Your ground for determining that by merely relying on the claim of the religion, itself, seems somewhat incomplete.
I didn’t suggest that as a ground; I pointed it out as a problem that someone who is trying to choose a religion faces.
By merely making a claim to being true, does that automatically put a religion on equal footing as any other? For one thing, such a weak standard doesn’t begin to resolve conflicting truth claims. Nor does it resolve internal inconsistencies.
I don’t know! But it’s what many religious doctrines tend to claim.
As an historically founded religion with reliable artifacts, places, names, correspondence to events we know happened, certainly Mormonism doesn’t hold up and no other religion even comes close to Christianity/Judaism.
I think historiographic data about Bibilical events are a poor grounds for the conviction that Jesus died for our sins.
As to not being able to choose a religion, your claim also just doesn’t hold up.

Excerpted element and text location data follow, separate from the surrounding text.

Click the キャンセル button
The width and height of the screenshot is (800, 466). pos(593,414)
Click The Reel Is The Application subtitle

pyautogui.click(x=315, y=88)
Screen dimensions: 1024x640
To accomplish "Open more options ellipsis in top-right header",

People walk away from their ancestral religion and make decisions about joining a new one all the time.
Indeed, and they do so from a legal, sociological, culturological, psychological, or religiological perspective.

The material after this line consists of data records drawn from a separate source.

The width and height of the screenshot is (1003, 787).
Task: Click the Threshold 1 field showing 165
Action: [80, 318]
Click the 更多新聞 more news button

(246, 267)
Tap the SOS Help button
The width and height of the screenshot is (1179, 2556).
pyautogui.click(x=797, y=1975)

The question comes down to why and the warrant individuals have for doing so.
And those warrants probably have to do with legal, sociological, culturological, psychological, or religiological issues.
Once again, classical theism and its development in Catholicism/Orthodoxy makes the strongest logical case. That case, along with the historical provenance, the integrity of the ethical system, the strength of scriptural writings and the overall comprehensiveness of the world view makes Catholicism/Orthodoxy/Judaism very difficult to match. The claims of other religious traditions do not come close when all these are taken together.
The faith of a person who reasons like this is then only as good as her conviction
that her assessment of legal, sociological, culturological, psychological,religiological, historiographic, and other worldly fields of knowledge and application,
is adequate, and thus sufficient to make the right choice about something
that has nothing to do with said worldly fields of knowledge and application.
I contend that proper religious choice, as far as classical monotheism goes, is, in its essence, a mystery and not within an individual’s power.